The whiskey on your breath
Could make a small boy dizzy.

This opening suggests that the father is so inebriated that his little, vulnerable child is overpowered by the scent of alcohol. The reader wonders if the child will be abused by his father. The next two lines first intensify the threat of violence before undercutting the tension somewhat by explaining what the two characters are doing:

But I hung on like death:
Such waltzing was not easy.

The narrator appears to be holding onto his father for dear life in order to avoid being dropped and injured; then the reader realizes that they are dancing. In the next stanza, the poem’s tone becomes somewhat playful and mischievous:

We romped until the pans
Slid from the kitchen shelf;
My mother’s countenance
Could not unfrown itself.

The father and son are roughhousing so much that they cause pans to slide off the shelf. They make a somewhat naughty pair as the boy’s mother stands off to the side, frowning with disapproval. She is an outsider to the father and son’s private dance.

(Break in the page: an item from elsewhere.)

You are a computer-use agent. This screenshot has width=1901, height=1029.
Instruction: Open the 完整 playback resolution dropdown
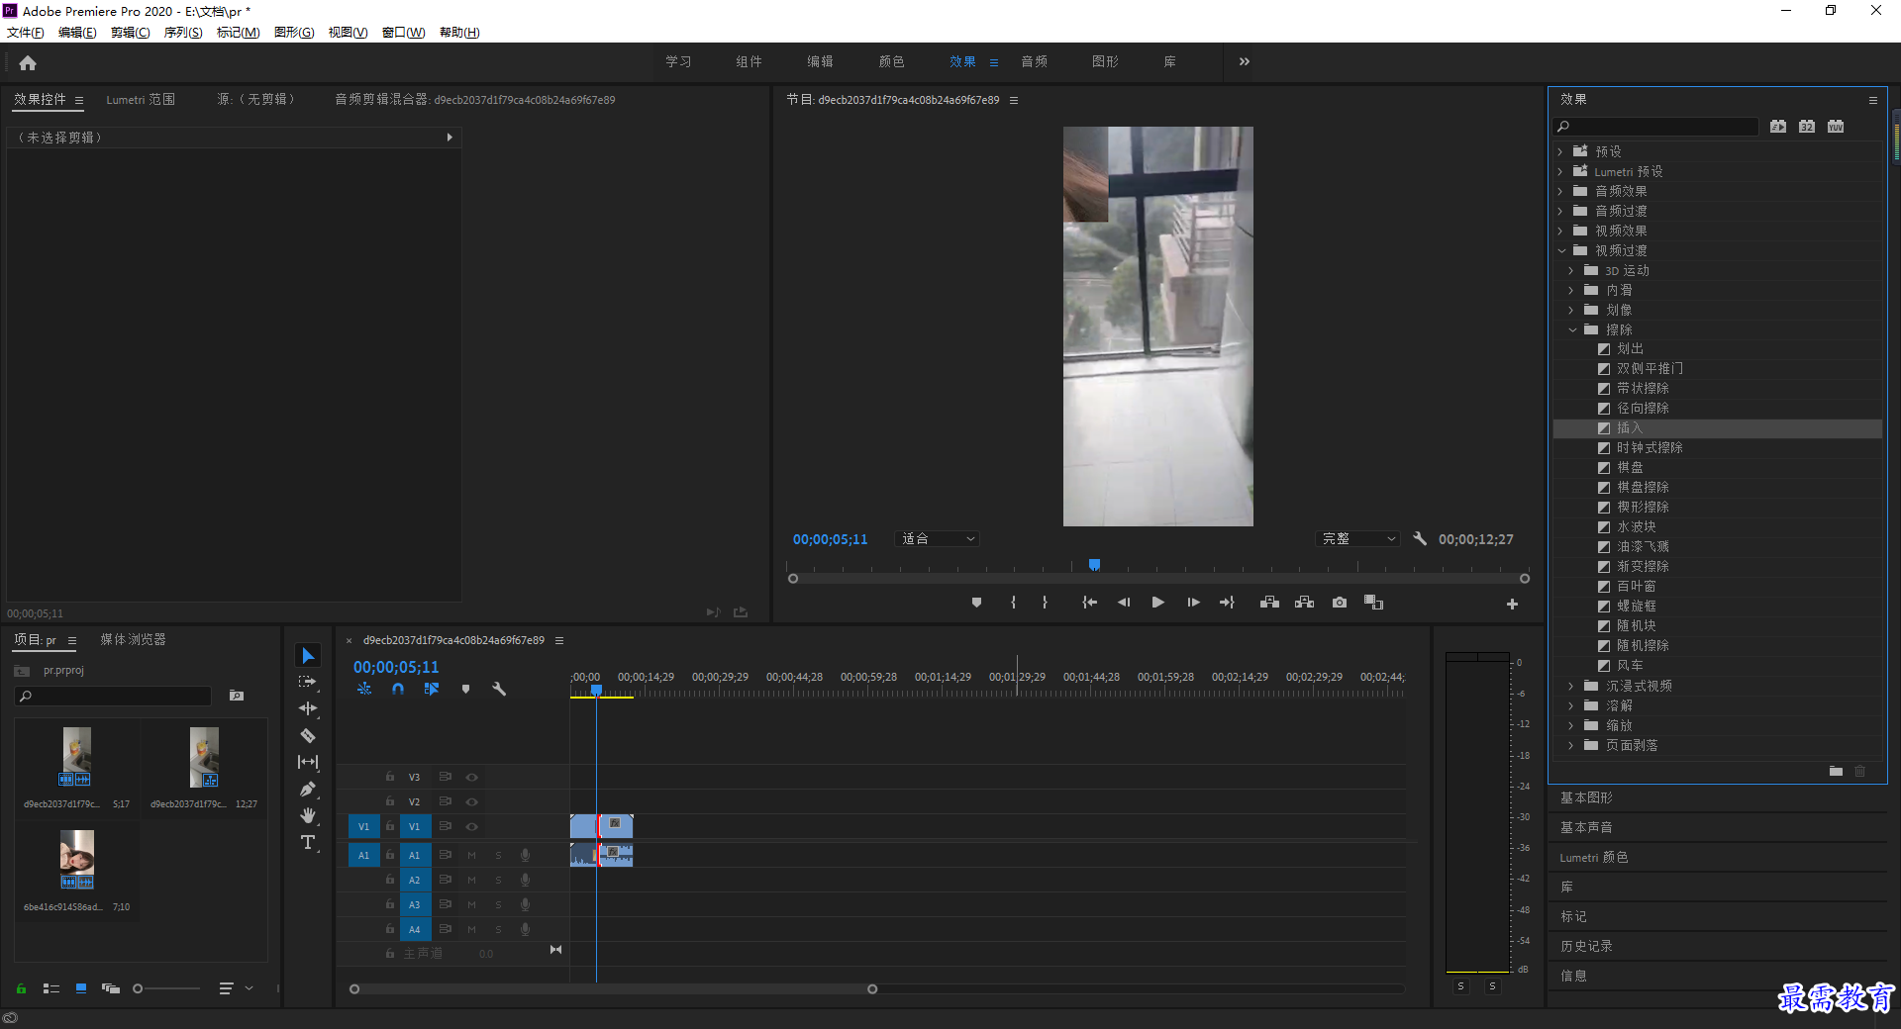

An undertone of violence returns in the third and fourth stanzas with the following lines:

The hand that held my wrist
Was battered on one knuckle;
At every step you missed
My right ear scraped a buckle.


You beat time on my head
With a palm caked hard by dirt.

These seemingly brutal images—the father’s hand clasping the child’s wrist, the “battered” knuckle, the scraped ear, the father’s beating time on the child’s head—could be seen to signify the family's blue-collar lifestyle. The father is not grabbing his son’s wrist in order to discipline him; he is partnering his son in a dance. Details like the battered knuckle, the large and rough belt buckle, and the dirty palm of a hardworking hand all reveal that the father is a manual laborer. However, these images and choice of words also imply violence, further contributing to the poem's unsettling tone, causing the reader to feel uneasy throughout. Yet at the same time, the reader pictures the son hugging his father closely, his head pressed against the man’s waist.

Throughout the poem the narrator mixes apprehension with affection. He slightly fears but also loves his father, as demonstrated by the poem's final lines. The narrator feels safe as his father ends their dance by tucking him in for the night:

Then waltzed me off to bed
Still clinging to your shirt.

By the end, the boy clearly loves his father. He appears to be clinging onto his father both out of fear and a longing to be with him.